Cupid Used a Winchester: The Fabulous Toepperweins

This morning during breakfast I broke routine. Instead of watching Today like I usually do, I flipped channels during a commercial. I ended up on the History Channel which had a program about Sharp Shooters.

Normally I wouldn’t have watched it, but I just happened to tune in when they were profiling a husband and wife showman shooting team. Apparently they were quite the rage once upon a time.

“…we became widely known as the world’s greatest shooting team – The Famous Topperweins. Man, those were the days! Whole towns turned out to see us perform; schools were closed in order that the kids might come and witness the crack shooting exhibitions.” ~-Ad Toepperwein-~

Their story was a very sweet one. It kind of had a fairy tale-ish quality to it.

The Prince: Adolph Toepperwein

Born in 1869, Ad Toepperwein was born with guns in his blood. His dad custom built buffalo rifles and introduced Ad to weapons early. By the time he was 10, shooting at targets (and nailing them) was as natural as breathing.

His heroes of the day were the marksmen of Buffalo Bill’s Wild West Show. But he claimed early on that one day he’d best the likes of Doc Carver and Captain Bartlett.

He had somewhat of a fairy tale rise to fame. For even though he was born to the gun, he was not born to a showman family. He was working at a crockery job in San Antonio before fate thrust him on the vaudeville circuit.

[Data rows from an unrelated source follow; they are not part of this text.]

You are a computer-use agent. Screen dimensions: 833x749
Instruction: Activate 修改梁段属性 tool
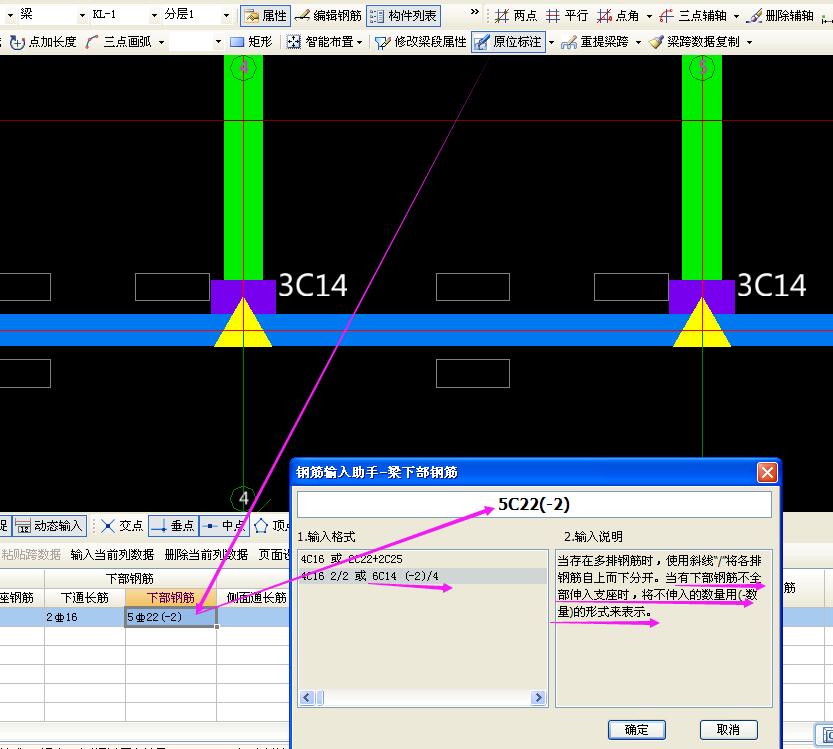420,42
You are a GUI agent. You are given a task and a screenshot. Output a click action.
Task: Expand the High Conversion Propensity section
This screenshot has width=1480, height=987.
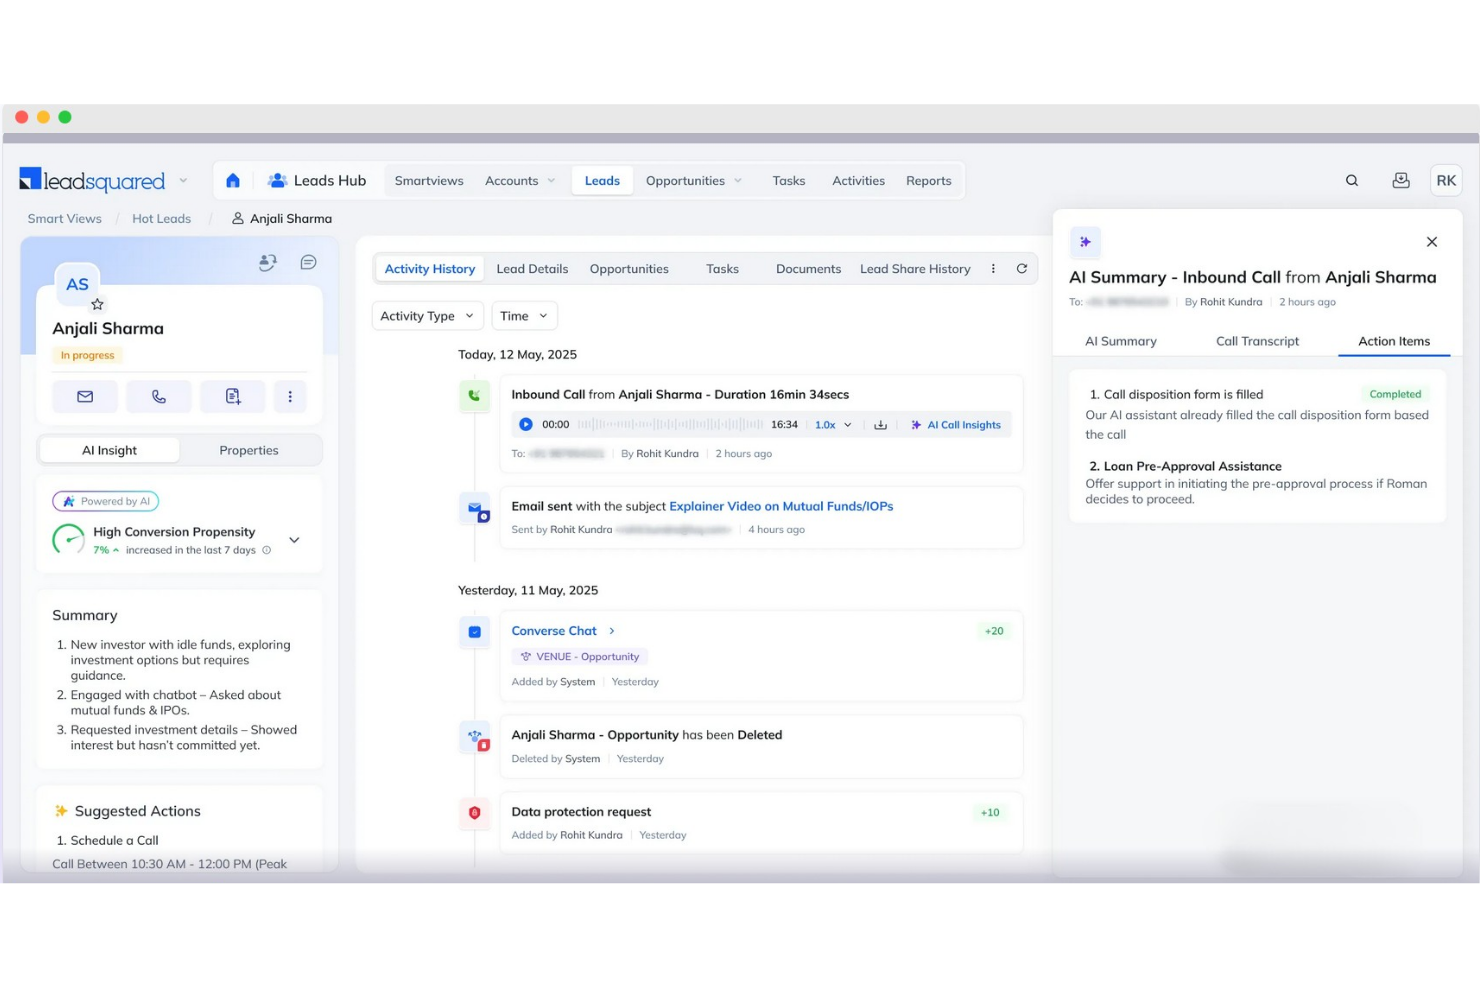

But he didn’t stay on the circuit. He got bored with it. When the Winchester Repeating Arms Company offered him a job as a contract exhibition shooter to demonstrate their product, he took it. That’s how it was he came to meet his future wife.

Meeting His Princess-to-Be, Elizabeth Servaty

Described as a “vivacious 18-year old redhead,” Elizabeth worked at one of Winchester’s plants assembling cartridges. It was during a visit to that plant that Ad met Elizabeth.

The details are sketchy. One report says they met at a pump in the town’s common, not at the plant itself. But another report says she did catch his eye at the plant because of how fast she was loading the cartridges.

However it was that they actually met, the fact was they were married rather quickly after doing so.

“Well sir, to make a short story shorter, we hit it off right away and were married a few weeks later.” ~-Ad Toepperwein-~

The Act Becomes a Family Affair

Ad took Elizabeth back to home base in Texas, where they stayed with his mother and sister. But Elizabeth didn’t want to stay home while he was on the road. She wanted to go with him.

So he taught her how to shoot and she picked it right up. From them on they were inseparable.

“It sure pleased me when she took an interest in my shooting – most women were scared of guns in those days, you know. I taught her to shoot and soon after we were married Elizabeth was part of my act on my tours, shooting one-inch pieces of chalk from between my fingers, shooting empty shells off my fingers, and other feats of skill. Later on, she won the title of world’s champion woman marksman.” ~-Ad Toepperwein-~

End of the Show

Ad and Elizabeth (who became known as Pinky) toured together doing shooting shows for over 40 years. Pinky became so expert with weapons she was definitely the elite among women, but was arguably also the best among men too. Some even argued she was a better marksman than her husband.

When she died in 1945, so did their act. Ad retired from Winchester in 1951, but stayed connected to shooting via training and instruction. Bad eyesight kept him from actually doing it anymore though. He died in 1962.


Quotes were gleaned from the Showman Shooter site.